* INFORMATION PROVIDED *
■ ■ ■ ■
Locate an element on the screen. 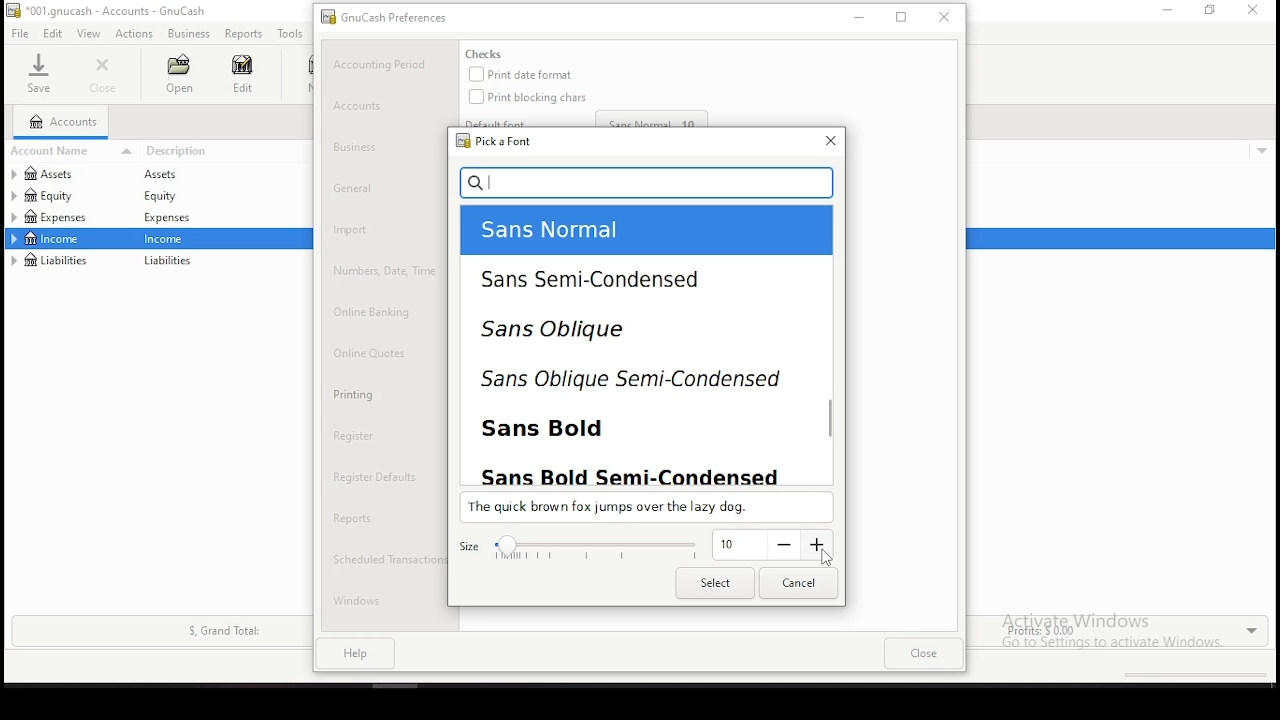 The width and height of the screenshot is (1280, 720). tools is located at coordinates (291, 33).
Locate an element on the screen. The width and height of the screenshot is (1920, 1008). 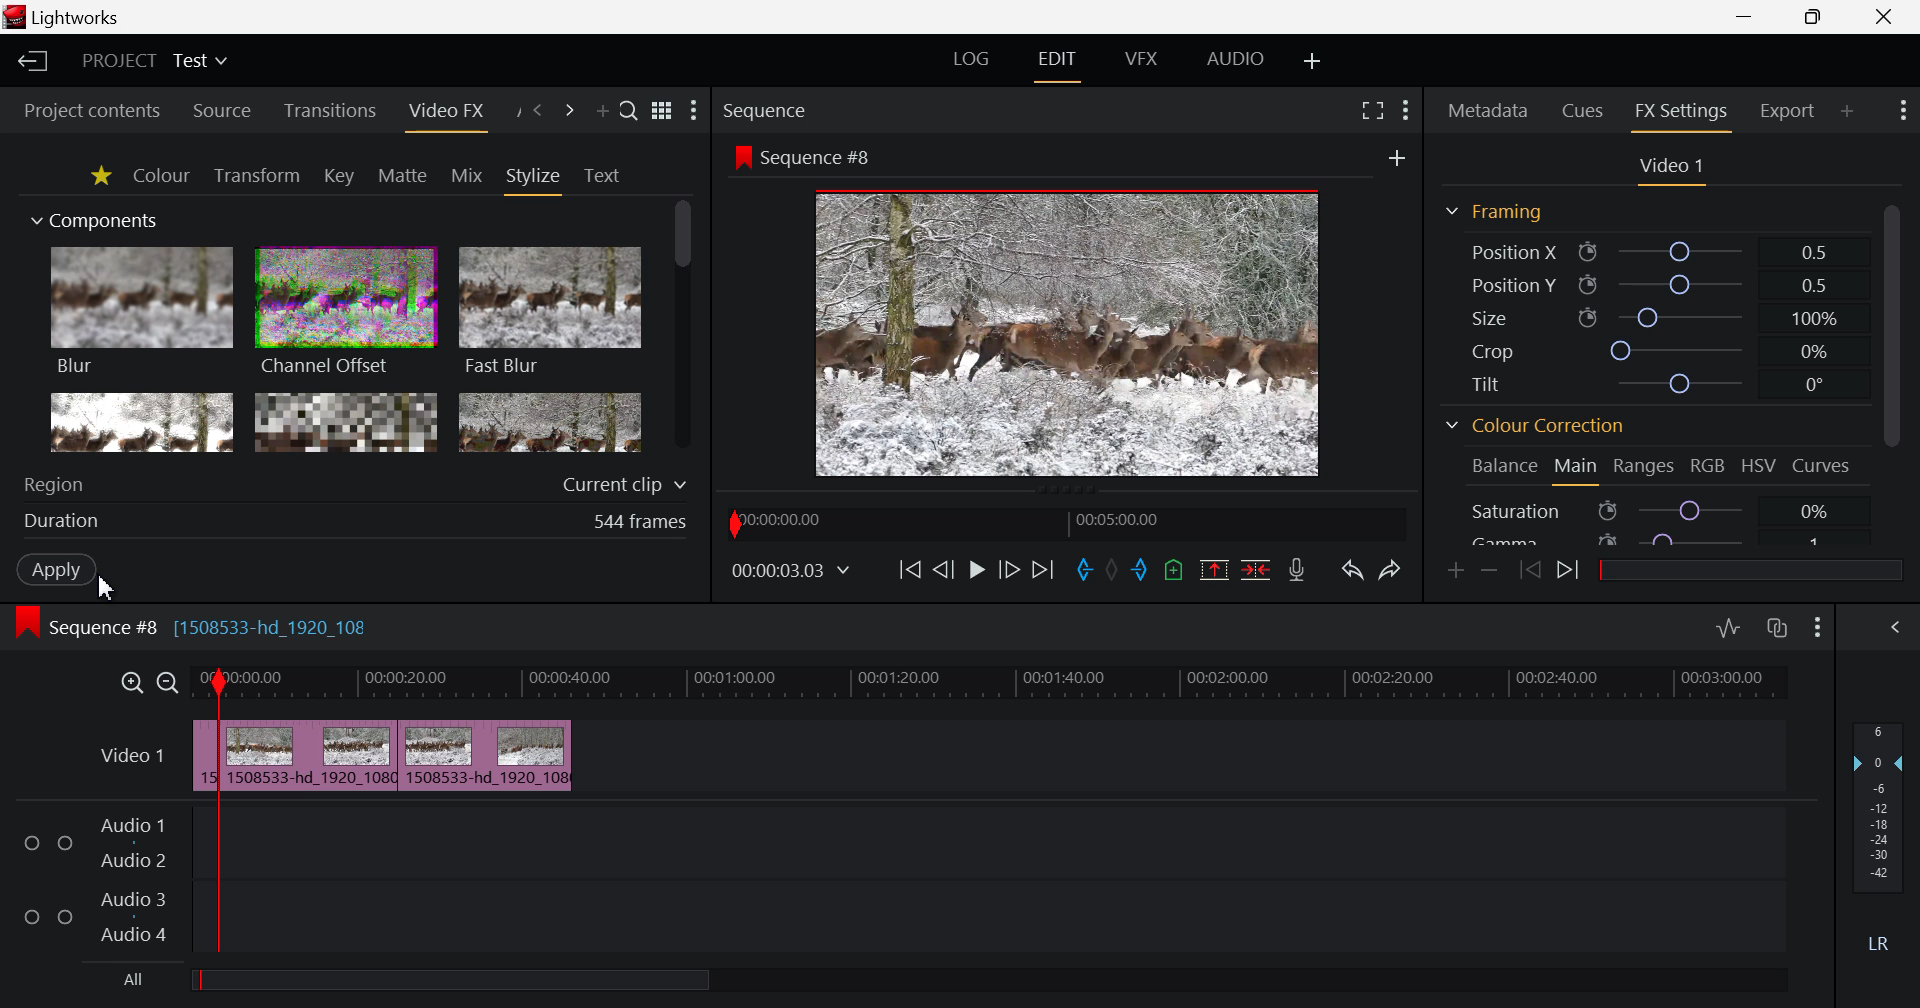
Posterize is located at coordinates (550, 425).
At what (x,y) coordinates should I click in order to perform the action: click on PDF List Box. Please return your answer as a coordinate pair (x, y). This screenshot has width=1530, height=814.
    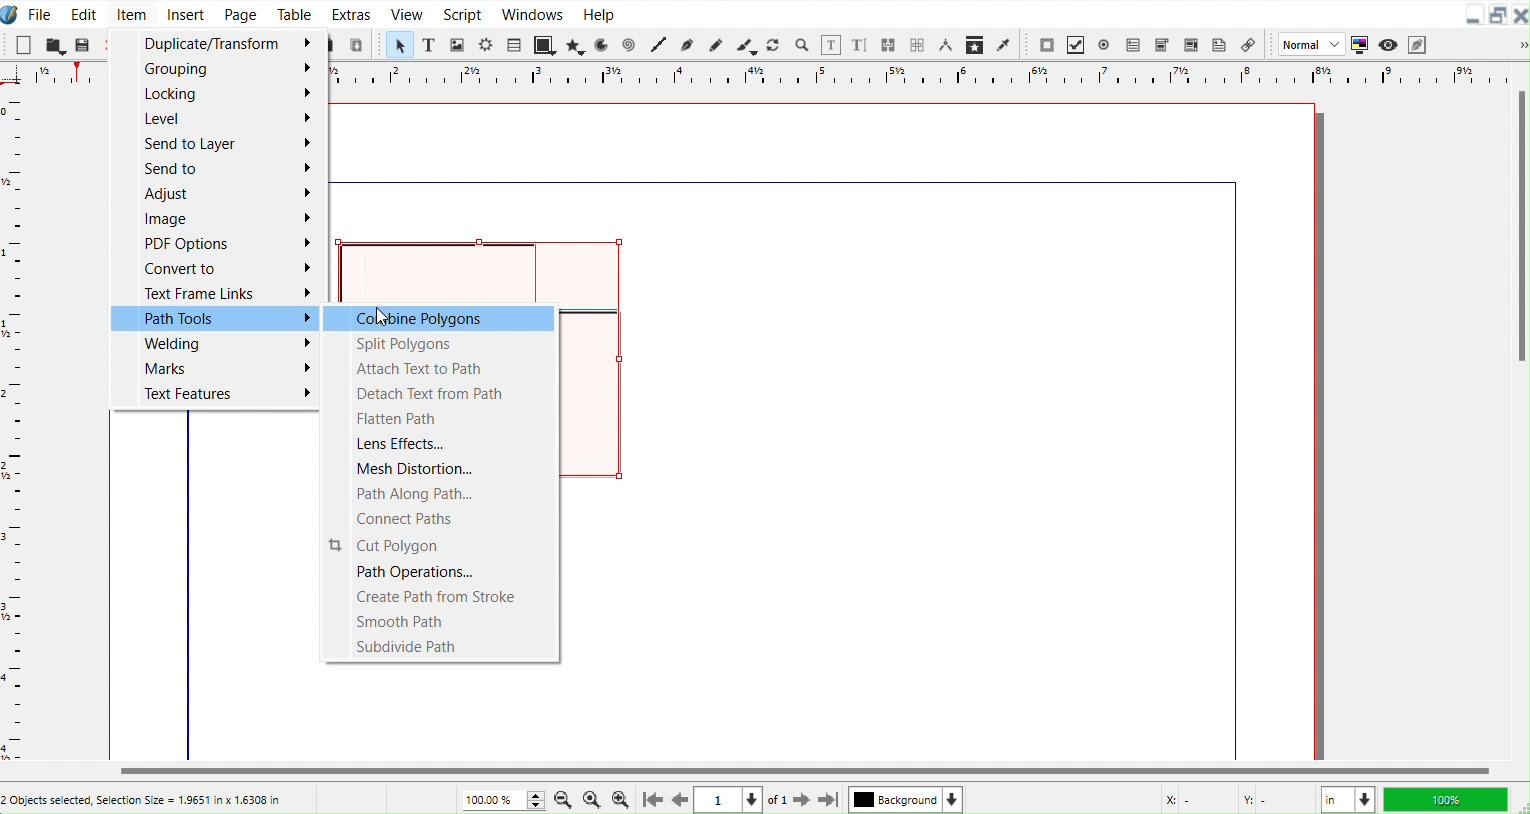
    Looking at the image, I should click on (1190, 43).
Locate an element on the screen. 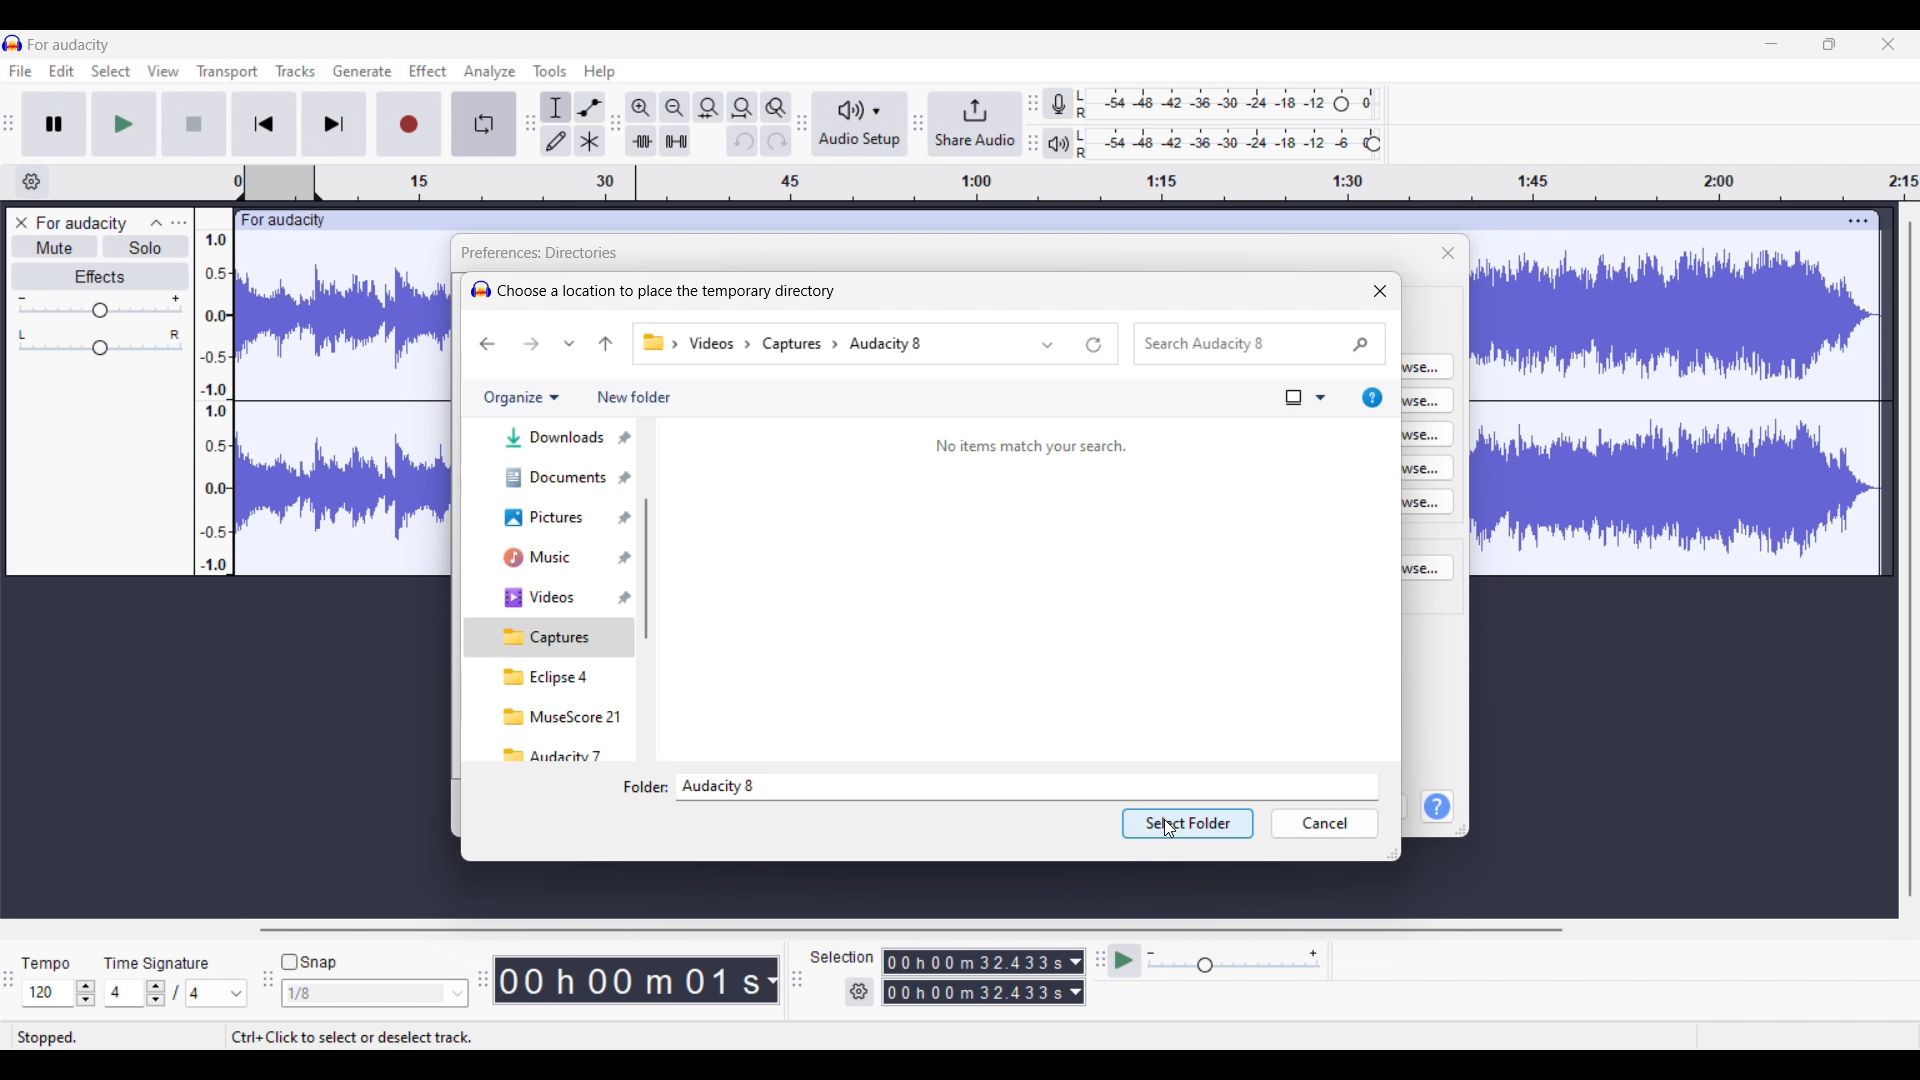 Image resolution: width=1920 pixels, height=1080 pixels. Tools menu is located at coordinates (550, 71).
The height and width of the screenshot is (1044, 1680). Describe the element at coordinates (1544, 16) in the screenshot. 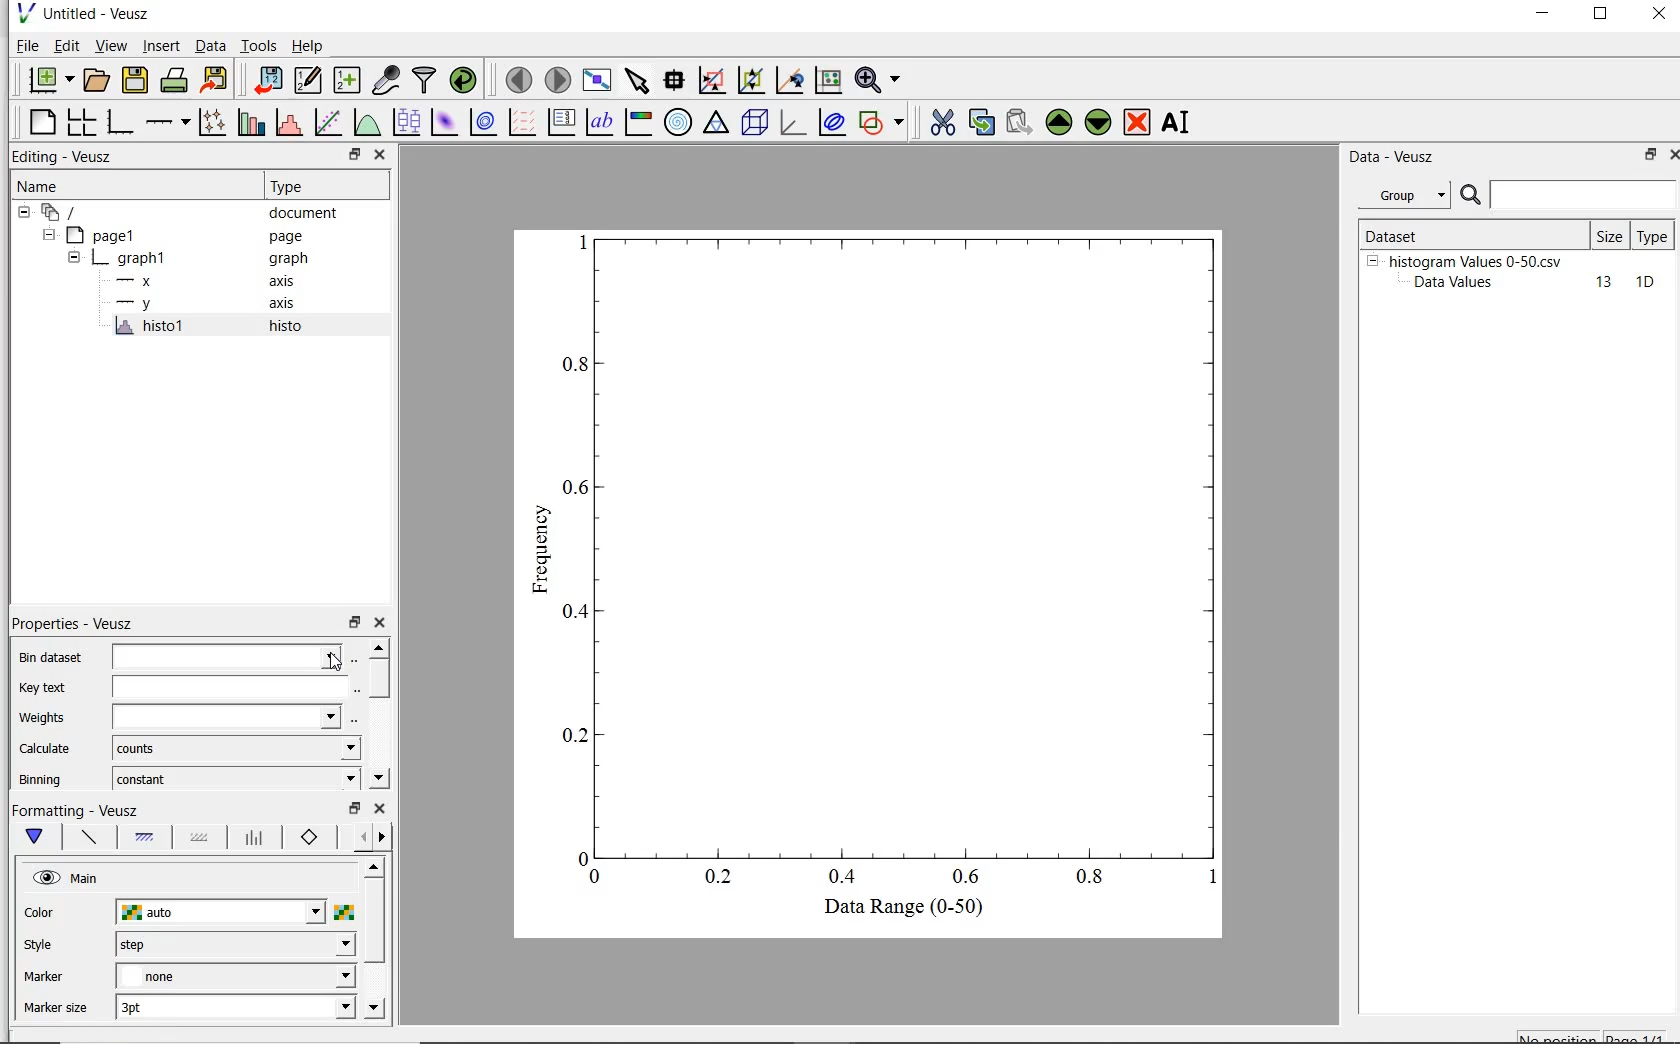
■ ■ ■ ■
* WHAT IS REQUIRED *
Please count the lines of the records above that contain the word "should" and give only that number.

* RESULT FOR THIS EXERCISE *
2